Physics: Increasing Iteration Speed of Experimental Physics

The speed with which science advances is often directly related to how quickly scientists can run, learn from, and iterate on experiments and observations. While some fields are inherently limited by their subject matter (e.g., geologists monitoring volcanoes, botanists studying crop rotation or long-lived plants), there is plenty of room for improvement in the space of nuclear and particle physics. How can we design facilities for resource-intensive physics experiments to be readily reconfigurable and rapidly-reusable? Researchers at companies like TAE Technologies are working on speeding up their nuclear fusion experiments in hopes of being able to make use of probabilistic machine learning.
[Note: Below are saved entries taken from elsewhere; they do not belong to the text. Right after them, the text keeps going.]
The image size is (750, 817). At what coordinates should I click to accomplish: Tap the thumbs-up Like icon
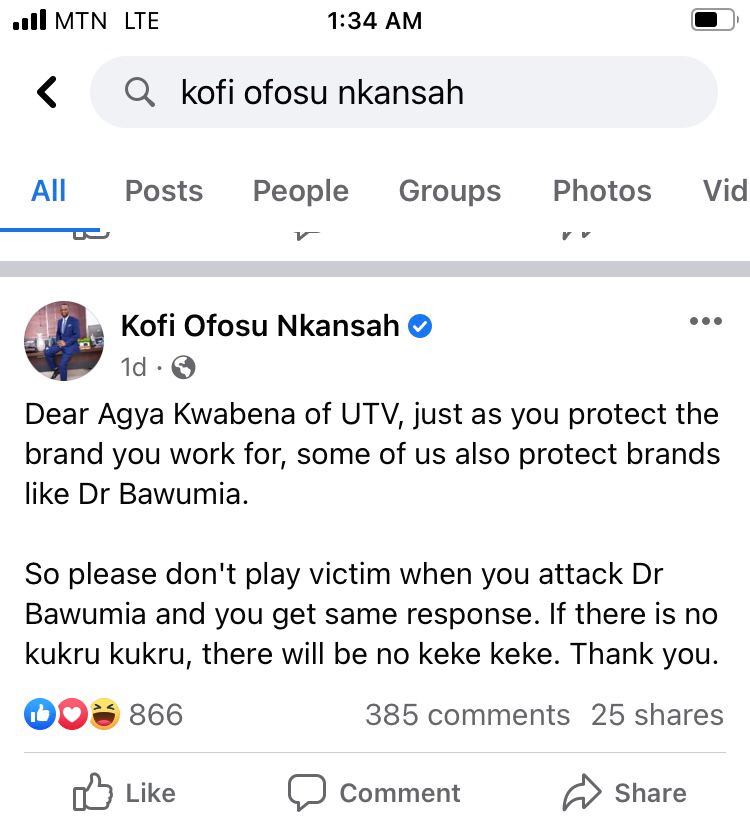(x=92, y=794)
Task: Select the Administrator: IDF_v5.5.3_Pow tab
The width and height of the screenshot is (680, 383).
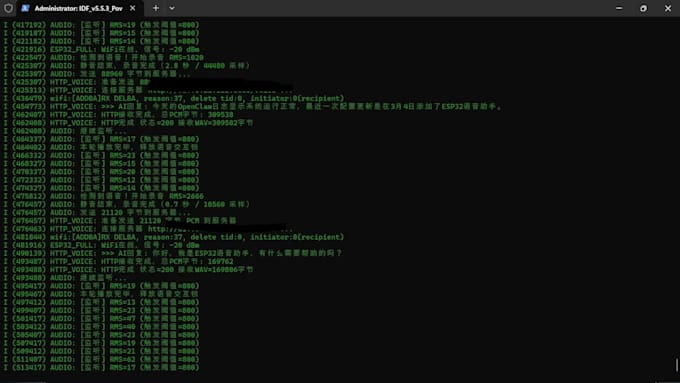Action: click(79, 8)
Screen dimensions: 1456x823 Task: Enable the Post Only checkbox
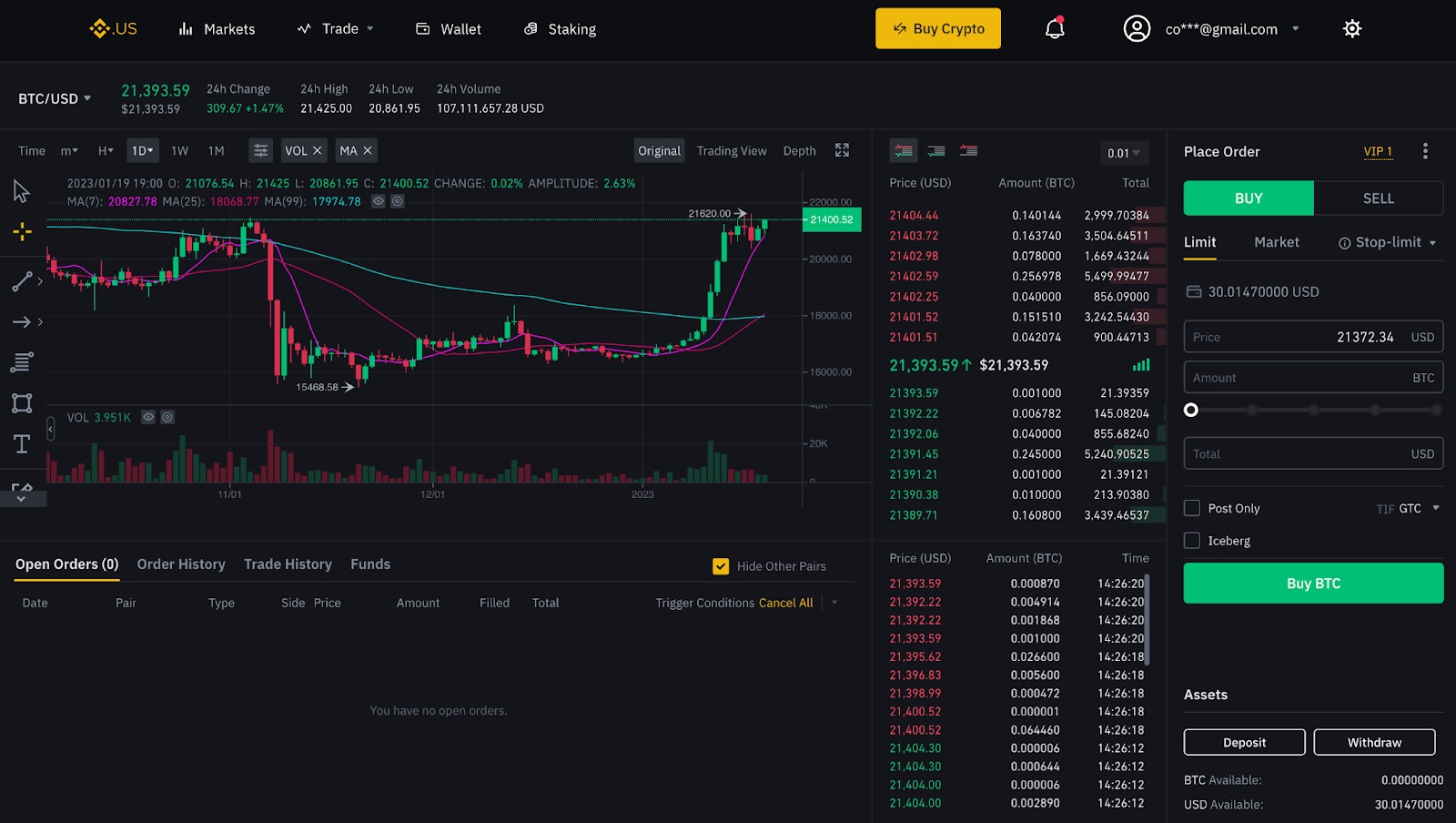tap(1192, 508)
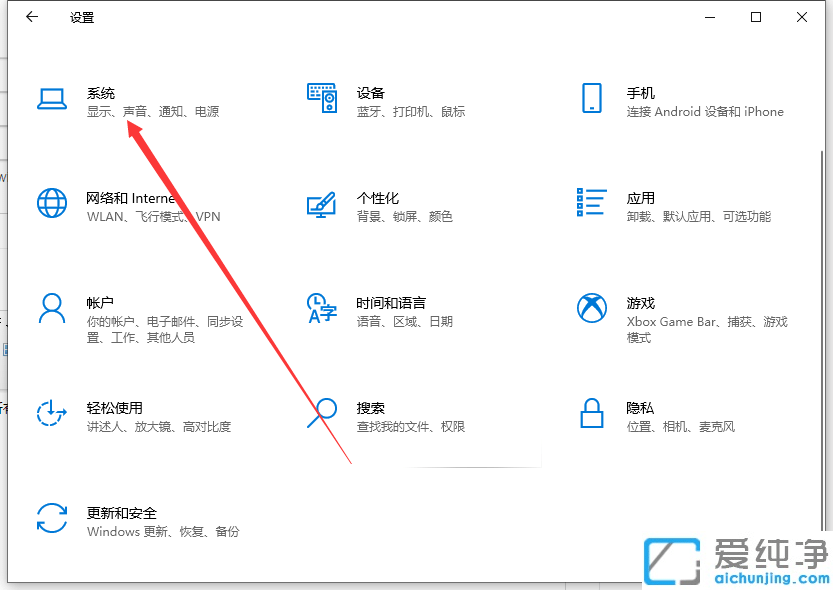Viewport: 833px width, 590px height.
Task: Open the 系统 (System) settings category
Action: (x=100, y=93)
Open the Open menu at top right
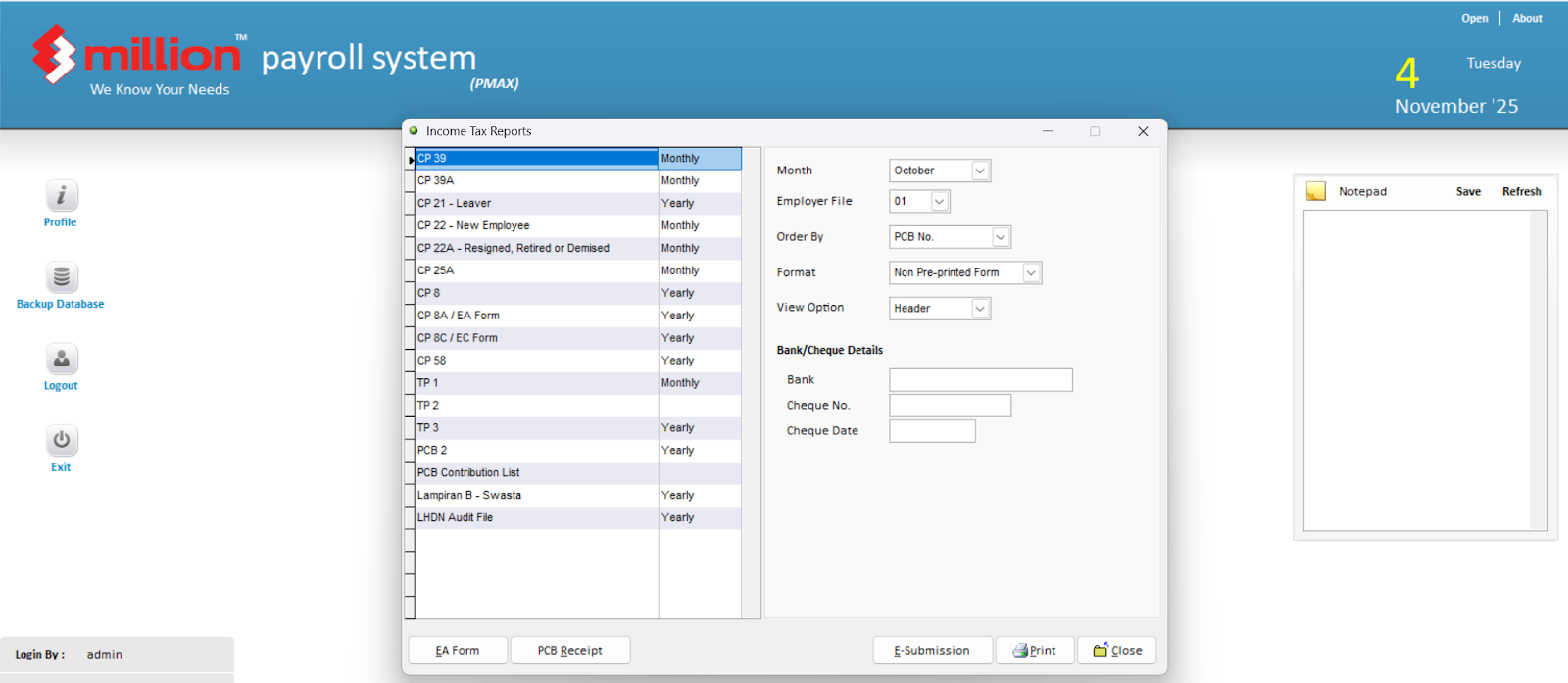The width and height of the screenshot is (1568, 683). click(1474, 18)
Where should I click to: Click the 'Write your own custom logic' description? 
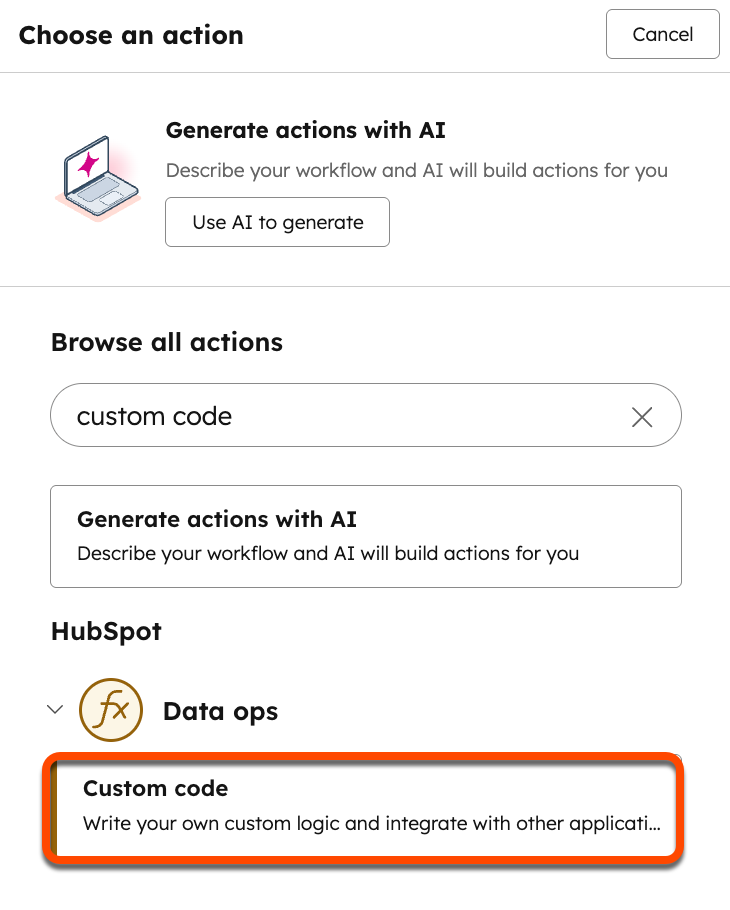pyautogui.click(x=371, y=825)
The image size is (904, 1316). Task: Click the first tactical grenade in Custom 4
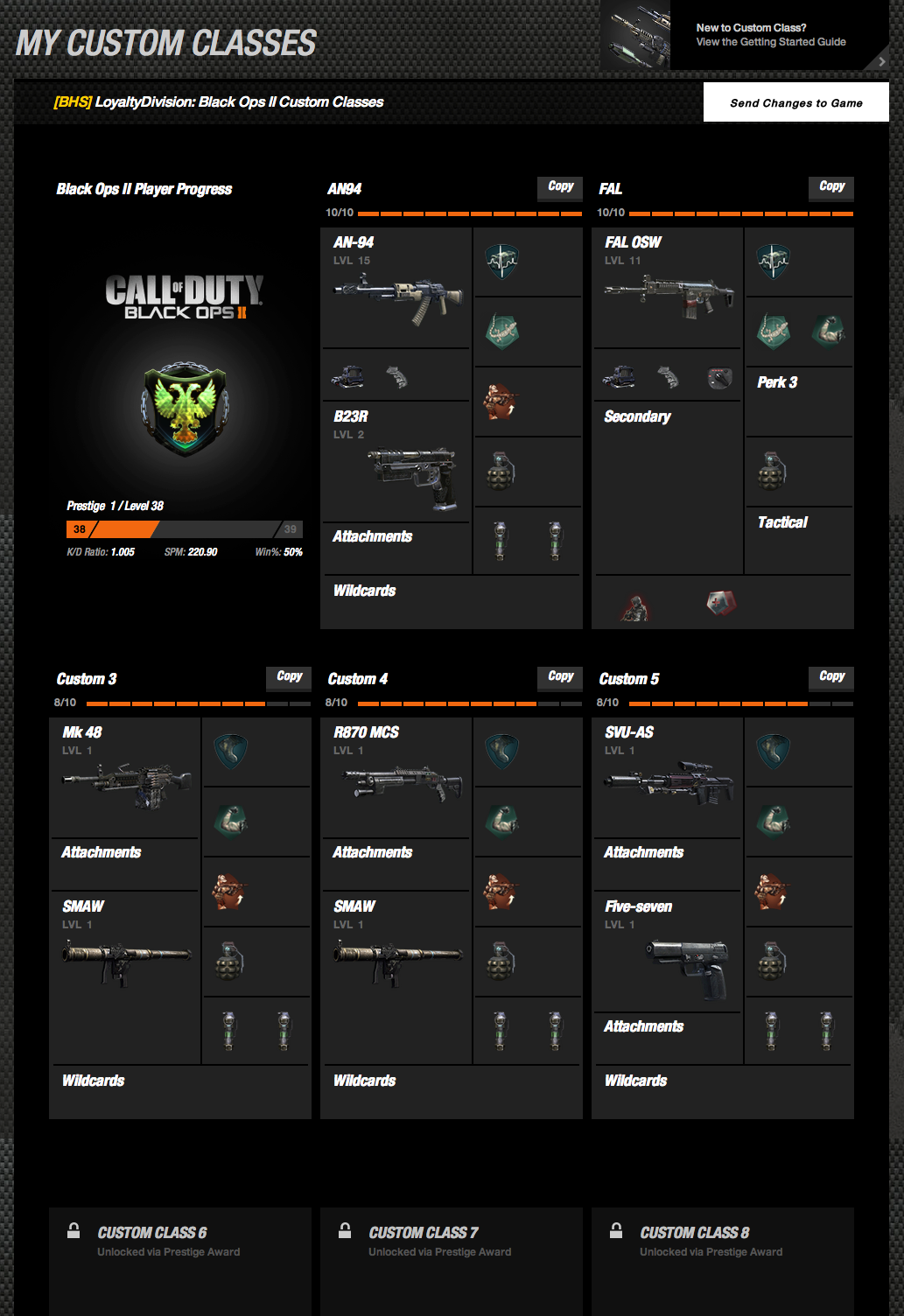(500, 1030)
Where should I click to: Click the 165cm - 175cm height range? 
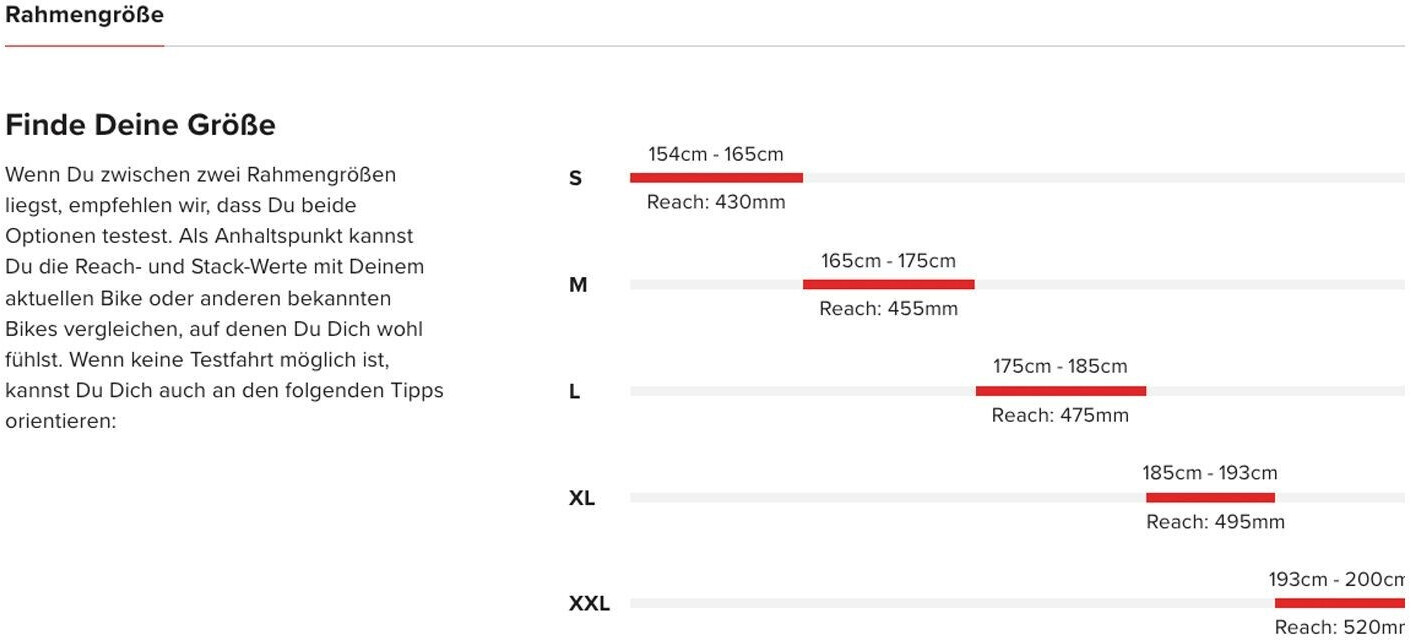[888, 261]
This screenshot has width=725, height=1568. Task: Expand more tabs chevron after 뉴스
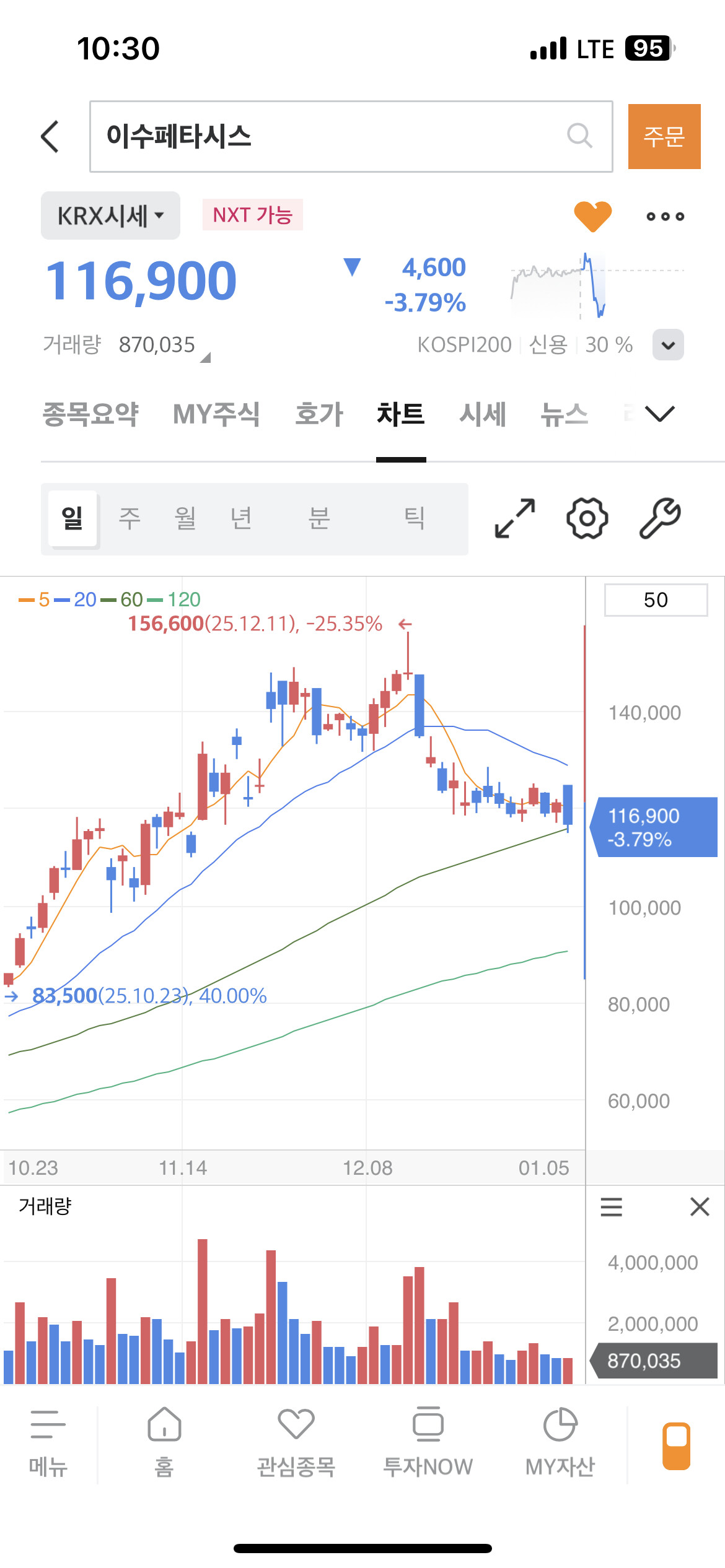pyautogui.click(x=659, y=414)
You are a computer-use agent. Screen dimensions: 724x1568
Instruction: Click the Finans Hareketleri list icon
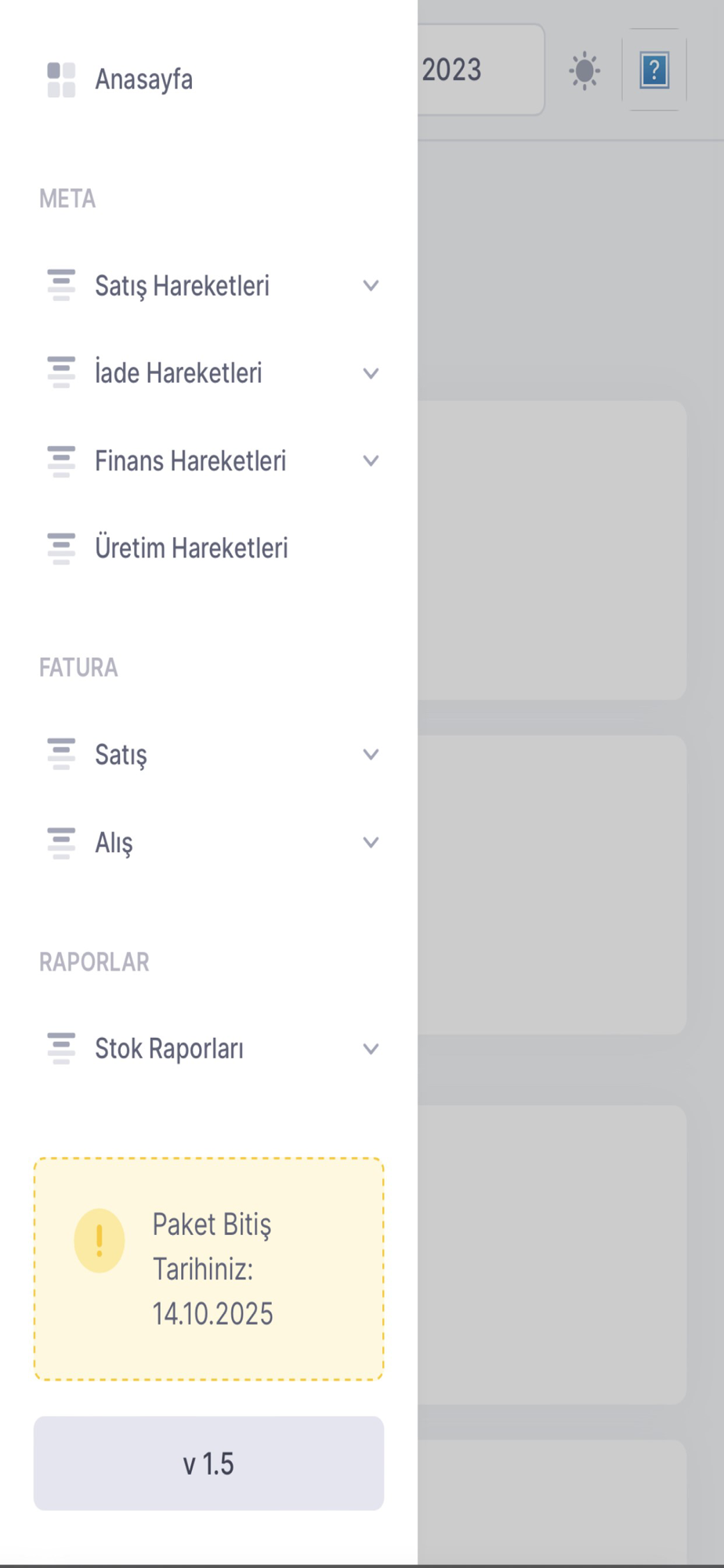pyautogui.click(x=61, y=461)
Multiple groups are working on tools such as Laser wakefield particle accelerators, which, if successful, may allow more researchers to run their experiments without taking up bandwidth at the crowded Lawrence Berkeley National laboratory.

TAE presenting at Tensorflow Summit on their use of machine learning to understand patterns in fusion plasmas (you can find the full video at https://youtu.be/Bb1_zlrjo1c)

Known Groups / Researchers working on this: TAE Technologies

Physics: Reservoir Computing for Dynamical Systems

Reservoir computing is a special type of machine learning for Dynamical systems. In this framework, the input signal is fed into a random but fixed selection of neurons (the “reservoir”), which allows the patterns of the input to be mapped to a higher dimension. From here, it’s easier to map the input to an interpretable output, be that either classification or regression or some other form. Just last year, a team at Jacobs University in Bremen, Germany published results detailing how this could be used to make predictions for the behavior of dynamical systems much further into the future than previously possible. While the IEEE Task Force on Reservoir Computing (also created just last year) is a step in the right direction, this still deserves the attention of man more theoretical and applied physicists.

Prediction of Kuramoto–Sivashinsky equation (picture it as a simulated flame front) with the parallelized reservoir prediction scheme using 64 reservoirs. On the bottom, the green areas are where there is no difference between the simulation and the predictions. The tick marks represent units of Lyapunov time, or the length of time before a small difference in a system’s initial state begings to diverge exponentially.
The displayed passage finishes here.